2° la réduction des déficits en 2018 ne repose cependant pas sur une diminution des dépenses, puisque celles-ci augmentent de 2,4 %, mais sur la forte progression des recettes, de l'ordre de 3,5 %. Structurellement, la branche vieillesse et la branche maladie demeurent déficitaires. De surcroît, les dépenses de la branche vieillesse devraient fortement augmenter dans les années à venir, le recul de l'âge légal de la retraite mis en oeuvre par la réforme de 2010 ayant cessé de produire ses effets, tandis que les dépenses de la branche maladie restent très dynamiques.

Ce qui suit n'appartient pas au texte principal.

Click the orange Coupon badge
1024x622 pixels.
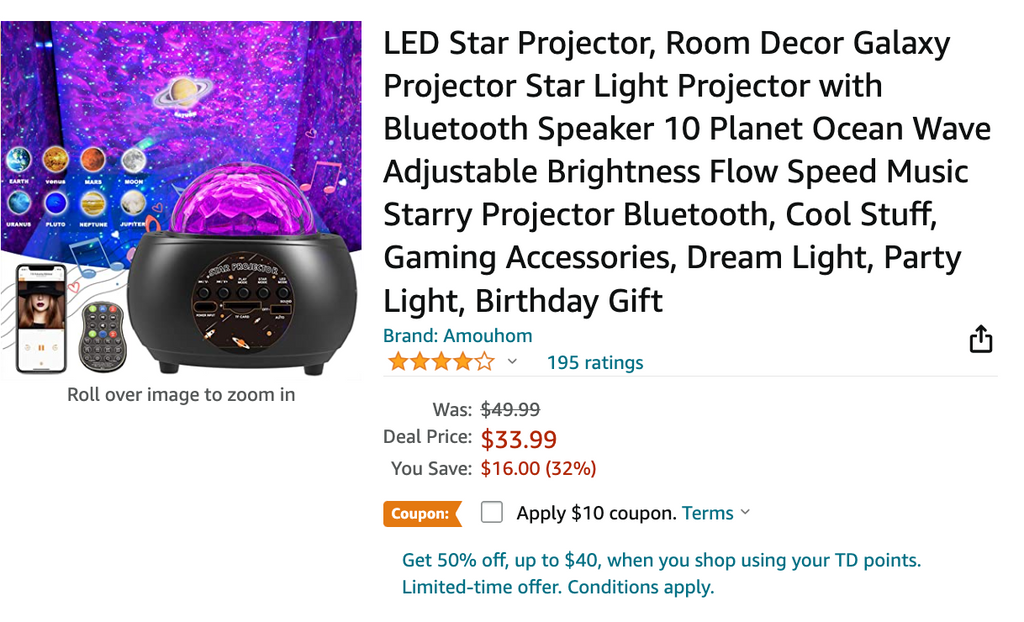[x=422, y=513]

3° avant mesures nouvelles, le solde tendanciel s'établirait à
- 3,7 milliards d'euros. Le projet de loi de financement de la sécurité sociale prévoit par ailleurs 2 milliards d'euros de baisses de prélèvements obligatoires, qui ne seront pas compensés par l'État. Pour ramener à l'équilibre les comptes de la sécurité sociale, le projet de loi de financement de la sécurité sociale pour 2019 prévoit 6,1 milliards d'euros d'économies. Ces économies proviendraient d'un Ondam fixé à 2,5 % (3,8 milliards d'euros d'économies) et du quasi-gel des prestations sociales en 2019, avec une revalorisation à 0,3 % (2,2 milliards d'euros d'économies).

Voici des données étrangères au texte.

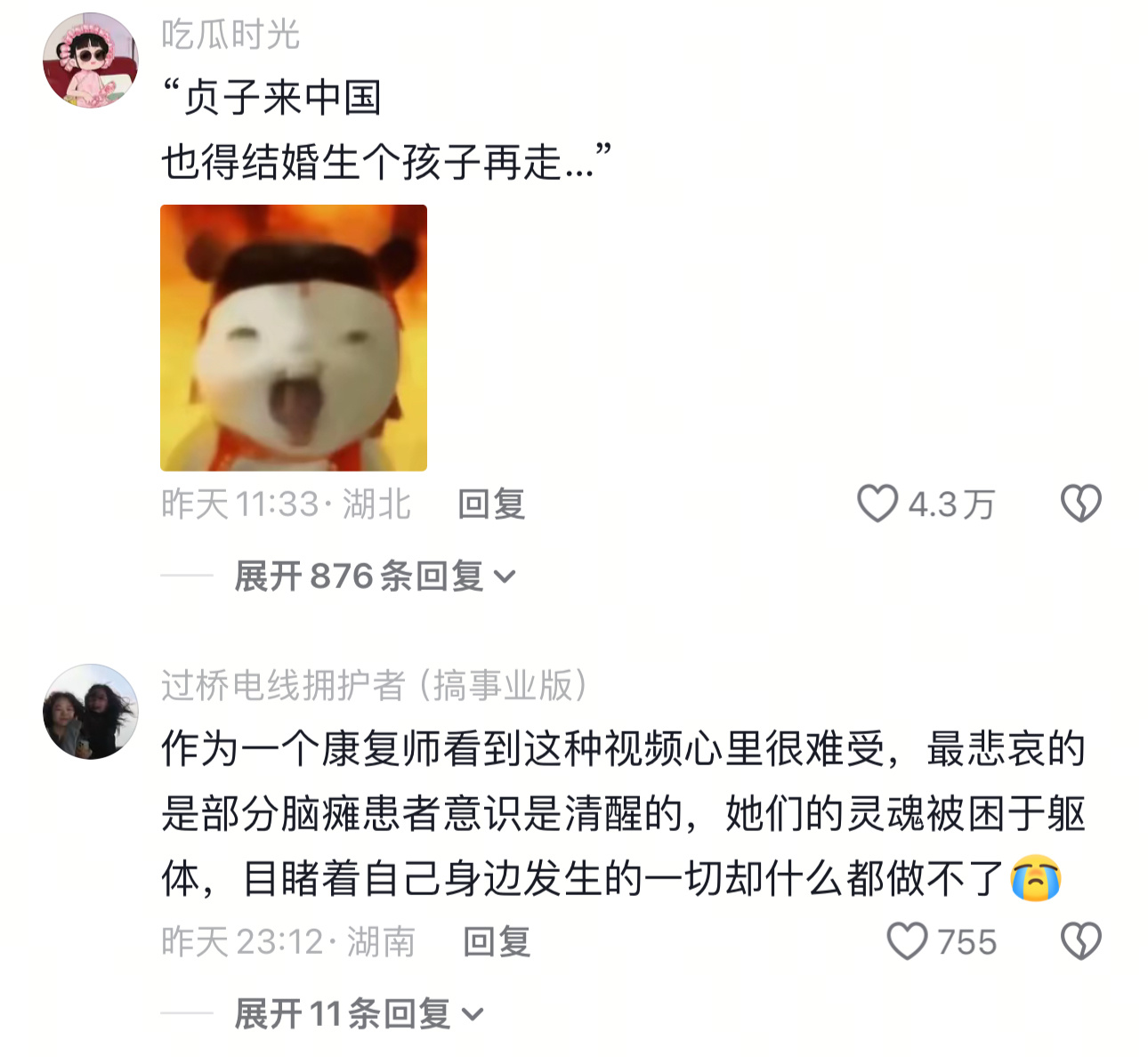Like the rehabilitation therapist's comment heart
The image size is (1148, 1057).
click(908, 941)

4° si la Cour des comptes estime crédible une extinction de la dette sociale portée par la CADES à horizon 2024, il importe désormais de garantir l'amortissement de la dette résiduelle détenue par l'ACOSS. Le projet de loi de financement organise le transfert à la CADES de 15 milliards d'euros de cette dette résiduelle, financé par la réaffectation progressive d'une fraction de CSG.

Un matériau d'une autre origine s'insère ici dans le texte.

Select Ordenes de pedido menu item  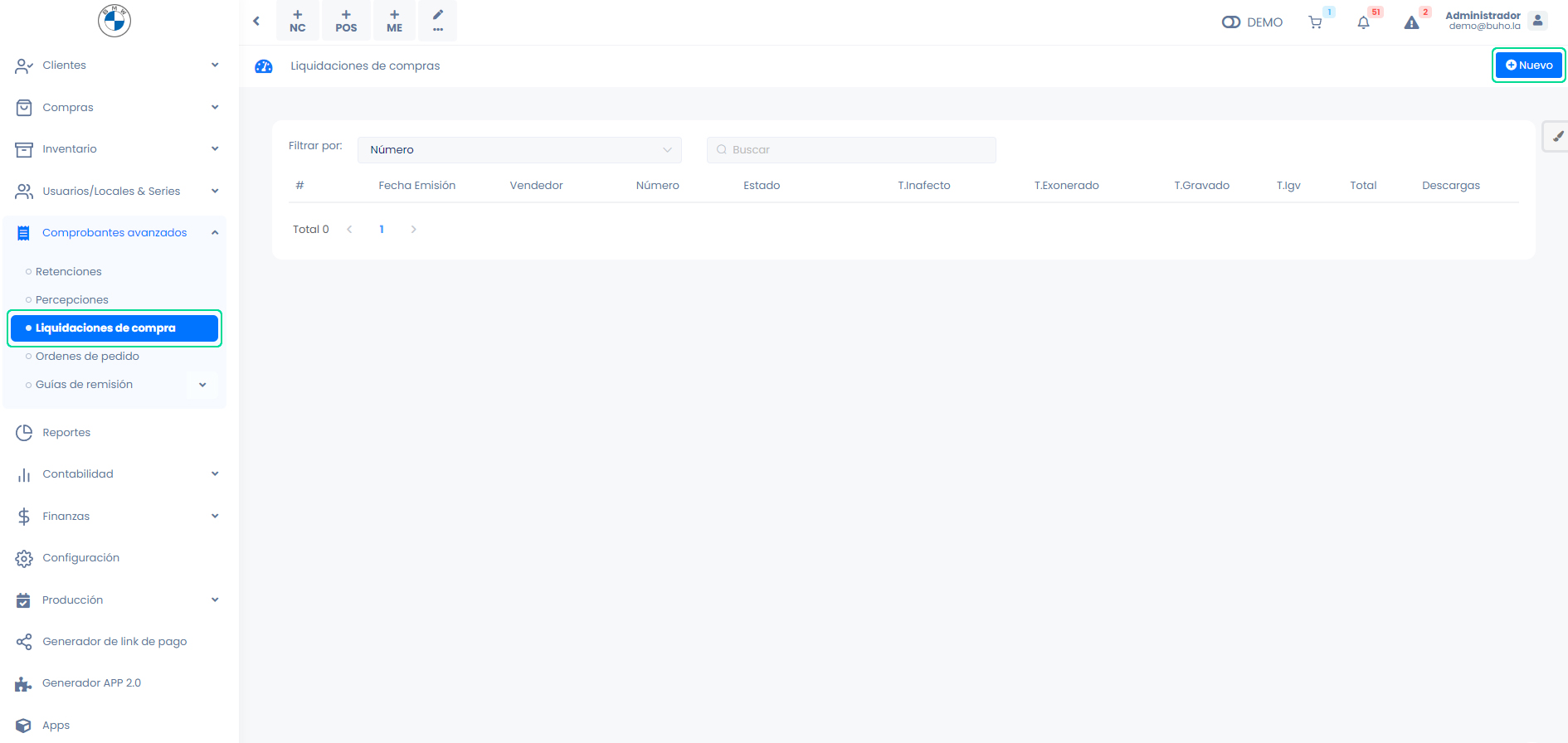(87, 357)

5° le projet de loi de financement de la sécurité sociale pour 2019 tire les conséquences du rapport de MM. Charpy et Dubertret sur la rénovation des relations financières entre l'État et la sécurité sociale. Ces nouvelles relations s'articuleraient autour du principe de solidarité financière entre les deux sphères, ce qui aurait pour conséquence un partage du coût des allègements de charges, avec la non-compensation des baisses de prélèvements obligatoires décidées en lois financières et une restitution des excédents de la sécurité sociale à l'État, avec la réduction progressive de la fraction de TVA affectée à la sécurité sociale.

La commission a adopté 3 amendements :

- un amendement n°16 à l'article 8 proposant de pérenniser le dispositif d'exonération spécifique de cotisations prévue pour les travailleurs occasionnels-demandeurs d'emploi (TO-DE) et d'en porter le seuil à 1,25 SMIC ;

- un amendement n°17 à l'article 11 visant à exonérer de contribution sociale généralisée sur les revenus fonciers les retraités modestes ;

- un amendement n°18 à l'article 13 autorisant les collectivités territoriales à recourir aux dispositifs du TESE (titre emploi service entreprise) et du CEA (chèque emploi associatif) pour déclarer et recouvrer les cotisations et contributions sociales.

Sous réserve de l'adoption des modifications qu'elle propose, la commission des finances a émis un avis favorable aux articles du projet de loi de financement de la sécurité sociale pour 2019 dont elle s'est saisie.